New Directions Poetry Pamphlets: 1–4

 

A lot of publishers release E-mail newsletters, and I find them a great source of information, although not always relevant to the material I post on The Parrish Lantern, they are, generally, of enough interest to make it worth the signing up. Then sometimes you hit jackpot and you receive something that is totally of interest – for example New Directions has announced the publication of a new series of Poetry Pamphlets, a reincarnated version of the “Poet of the Month” and “Poets of the Year” series published by  James Laughlin in the 1940s. These were responsible for such eclectic hits as William Carlos Williams’s The Broken Span, Delmore Schwartz’s poetic play Shenandoah, and Yvor Winters’s Giant Weapon, amongst many others.

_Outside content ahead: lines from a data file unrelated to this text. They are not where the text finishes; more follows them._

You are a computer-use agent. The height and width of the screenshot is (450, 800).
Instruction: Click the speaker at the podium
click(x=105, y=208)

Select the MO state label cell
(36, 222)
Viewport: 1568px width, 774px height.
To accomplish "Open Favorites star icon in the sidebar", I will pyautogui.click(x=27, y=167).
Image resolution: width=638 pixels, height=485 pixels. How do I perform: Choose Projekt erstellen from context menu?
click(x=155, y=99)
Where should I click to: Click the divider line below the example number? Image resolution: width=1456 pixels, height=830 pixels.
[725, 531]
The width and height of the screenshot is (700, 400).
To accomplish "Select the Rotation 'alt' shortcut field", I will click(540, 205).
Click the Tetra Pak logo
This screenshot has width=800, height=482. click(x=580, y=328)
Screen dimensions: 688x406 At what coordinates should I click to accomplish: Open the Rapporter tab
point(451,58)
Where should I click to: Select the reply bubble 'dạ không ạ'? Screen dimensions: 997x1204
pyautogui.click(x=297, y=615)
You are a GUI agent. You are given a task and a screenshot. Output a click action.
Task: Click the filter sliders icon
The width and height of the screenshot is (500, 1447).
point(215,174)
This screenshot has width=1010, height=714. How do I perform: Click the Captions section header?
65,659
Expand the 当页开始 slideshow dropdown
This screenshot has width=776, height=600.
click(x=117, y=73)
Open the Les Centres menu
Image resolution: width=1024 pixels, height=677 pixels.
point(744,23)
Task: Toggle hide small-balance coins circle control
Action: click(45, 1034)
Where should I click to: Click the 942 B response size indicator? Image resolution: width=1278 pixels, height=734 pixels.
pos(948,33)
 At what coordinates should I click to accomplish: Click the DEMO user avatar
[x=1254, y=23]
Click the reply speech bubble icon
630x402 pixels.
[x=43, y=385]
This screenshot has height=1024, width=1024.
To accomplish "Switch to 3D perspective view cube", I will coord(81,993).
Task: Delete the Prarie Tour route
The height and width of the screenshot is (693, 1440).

The new New Directions Poetry Pamphlets aim to highlight original work by writers from around the world, as well as those forgotten treasures lost in the cracks of literary history.

The first four collections in the series will be winging their way to the stores at the end of March. In the group are:

Two_American_Scenes_1_134_201_c1_smart_scaleTwo American Scenes, by Lydia Davis & Eliot Weinberger

Two remarkable prose stylists — friends since high school — transform found material from the nineteenth century into mesmerizing poem-essays.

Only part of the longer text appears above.